FIG. 7 is a flowchart (1) showing a second example of the embodiment of the present invention.

FIG. 8 is a flowchart (2) showing a second example of the embodiment of the present invention.

FIG. 9 is a flowchart (part 1) illustrating a third example of the embodiment of the present invention.

FIG. 10 is a flowchart (2) showing a third example of the embodiment of the present invention.

FIG. 11 is a flowchart (part 1) showing a conventional transmission path estimation method.

FIG. 12 is a flowchart (part 2) illustrating a conventional transmission path estimation method.

FIG. 13 is a diagram showing a conventional burst format.

FIG. 14 is a diagram illustrating a method of calculating a residual path metric.

FIG. 15 is a trellis diagram when transmission channel estimation is performed smoothly.

Claims (3)

[Claims] 1. A transmission path estimation method in an adaptive equalizer for sequentially estimating an impulse response of a transmission path from a received signal and removing a waveform distortion due to fading to obtain a transmission symbol, comprising the steps of: A training process for calculating an initial value of an impulse response of the transmission path based on the received signal; and after the training process, a data section of the received signal is divided into blocks of an appropriate length, and each block is sequentially processed. A transmission channel estimation process for calculating the impulse response of the transmission channel, and a block quality calculation process for detecting the degree of the determination error of each block.From the result of the block quality calculation process, if the block has no determination error, The impulse response of the end state of the block is used as the initial value of the impulse response of the next block.
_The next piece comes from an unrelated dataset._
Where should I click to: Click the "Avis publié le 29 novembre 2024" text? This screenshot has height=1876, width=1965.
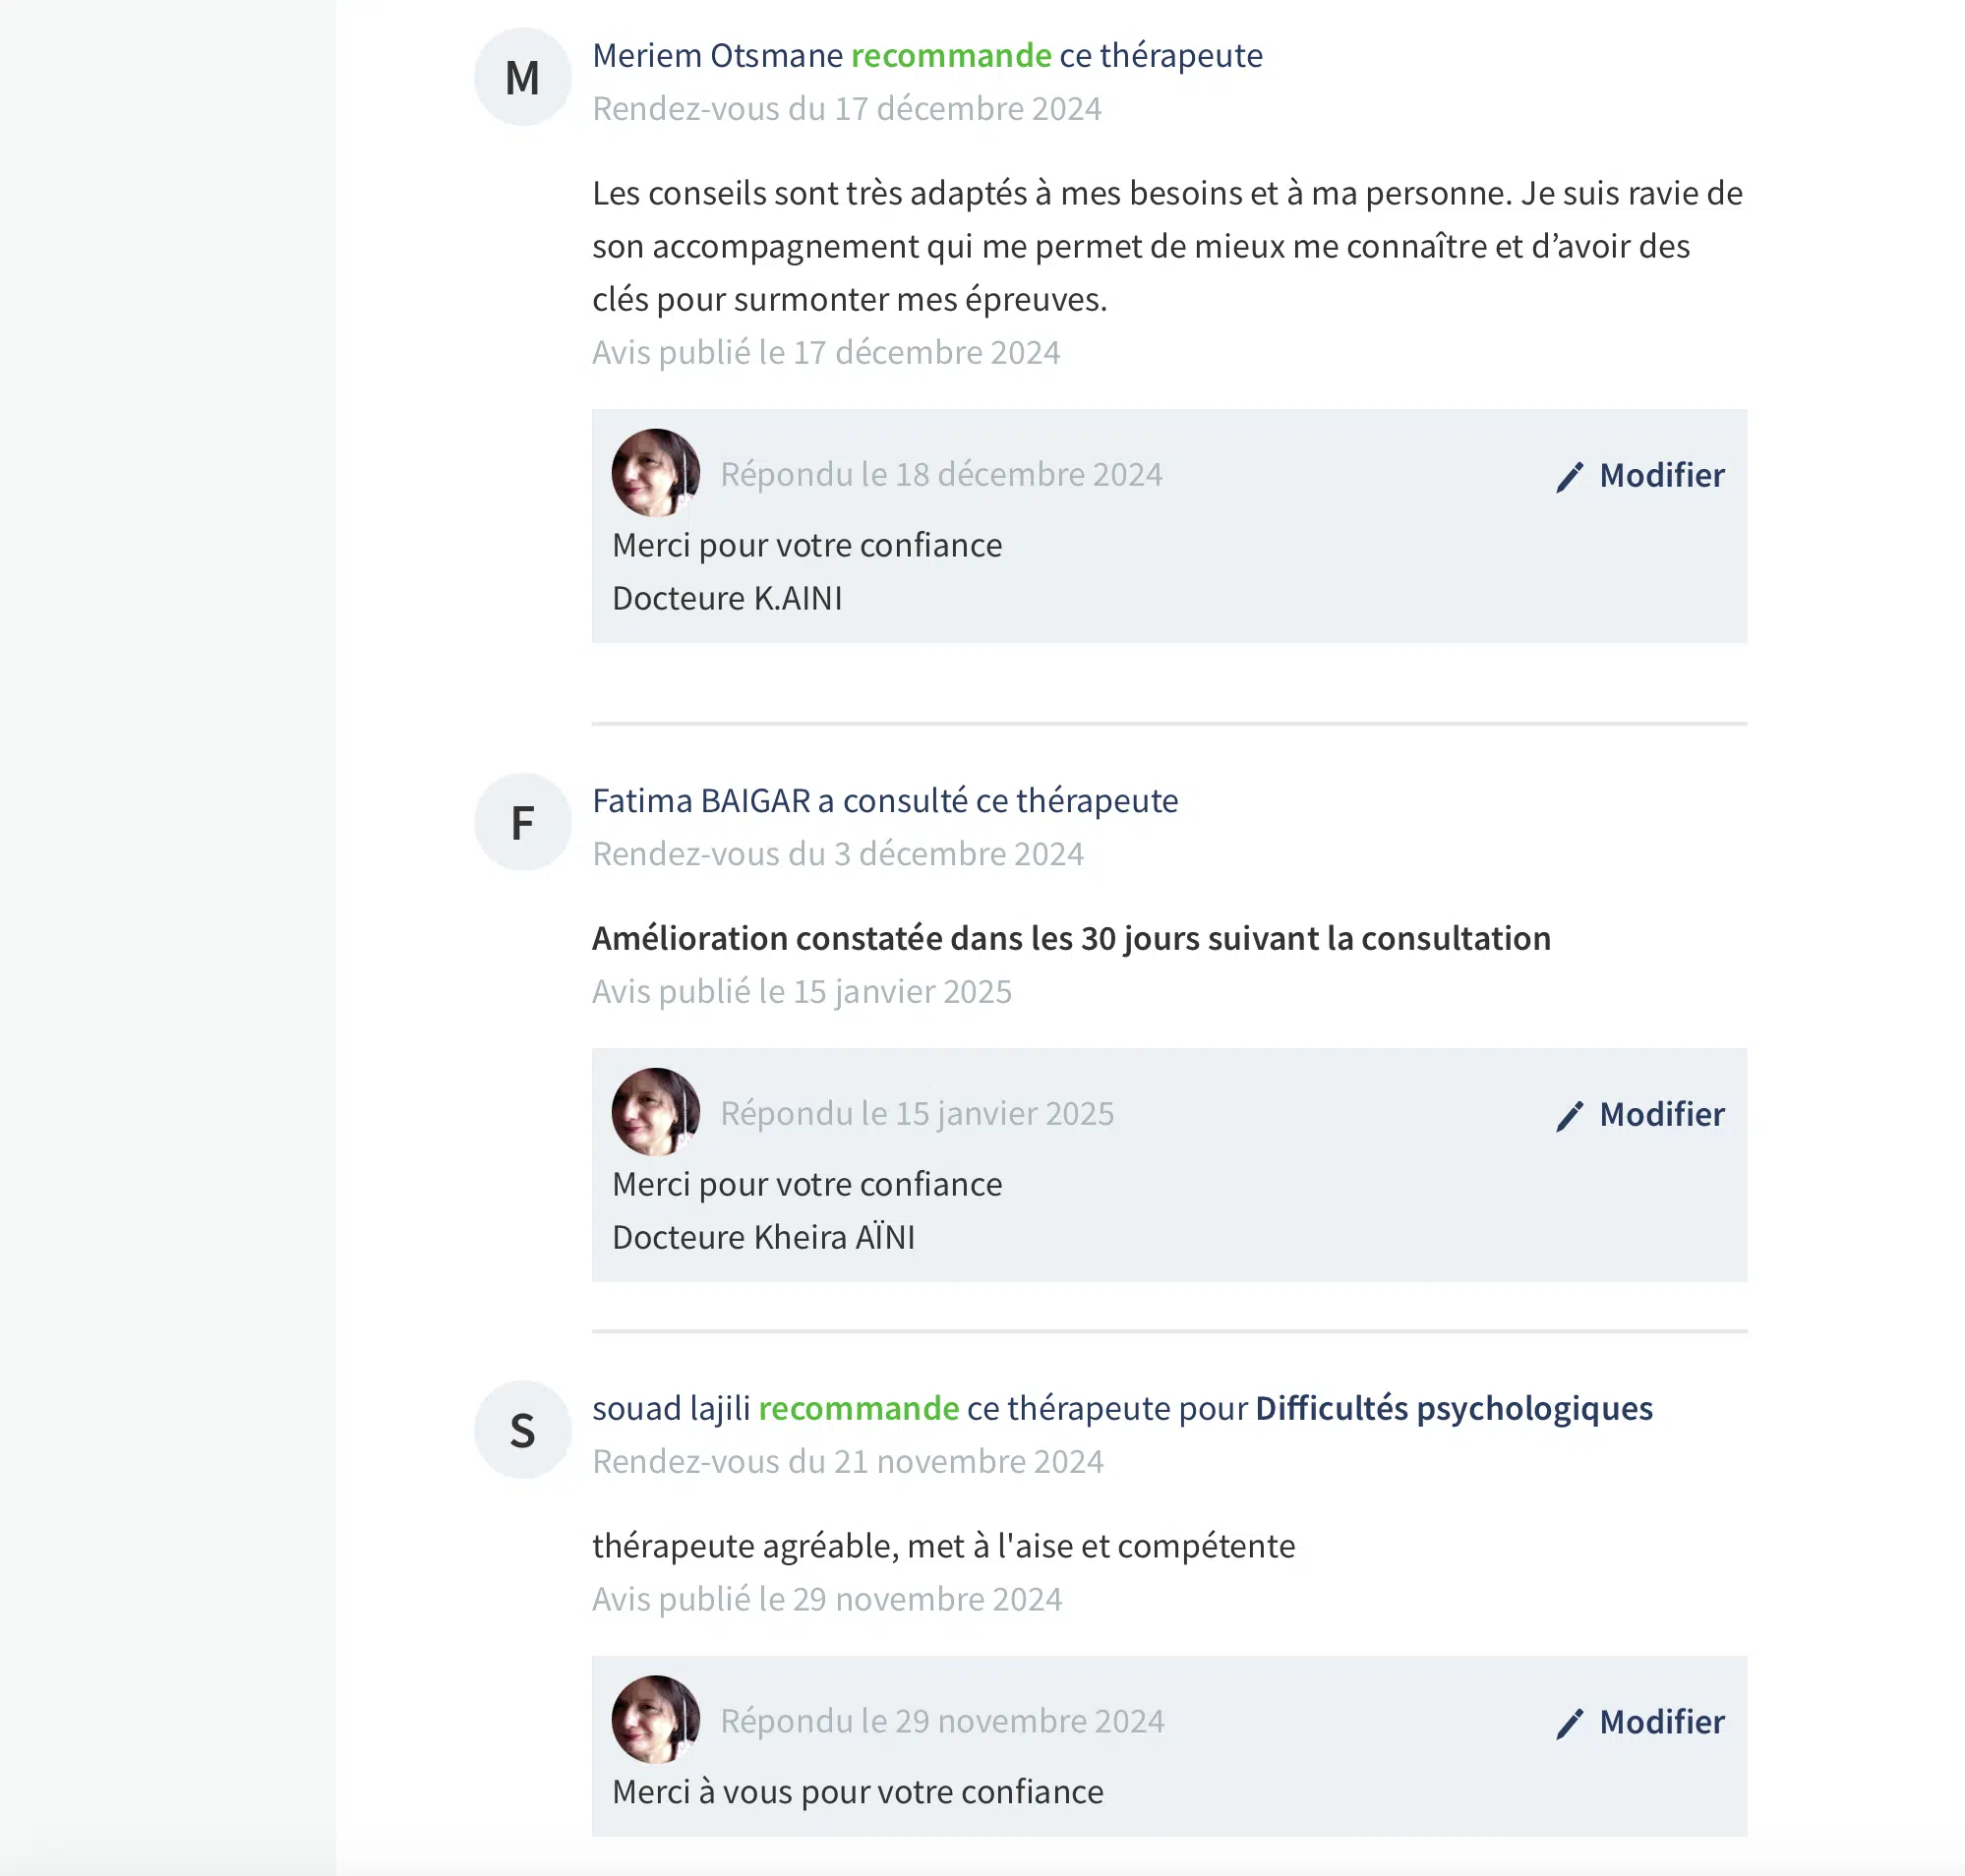[826, 1599]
Transmission path estimation method and performing a channel estimation process the impulse response of the initial state as the initial value of the impulse response of the next block. 2. When there is a determination error in the block quality calculation process, the impulse response in the starting state of the block is set as the initial value of the impulse response of the next block.
2. The transmission channel estimation process is performed by temporarily increasing a step size parameter in the transmission channel estimation process.
The transmission path estimation method described in the above. 3. The impulse response in the training process is stored, and if there is no decision error in the block from the result of the block quality calculation process, the impulse response of the final state of the block is replaced with the impulse response of the next block. 2. The transmission channel estimation process according to claim 1, wherein an impulse response by a training process is used as an initial value of an impulse response of a next block when an initial value of the response is used, and when there is a determination error, the transmission channel estimation process is performed. Road estimation method.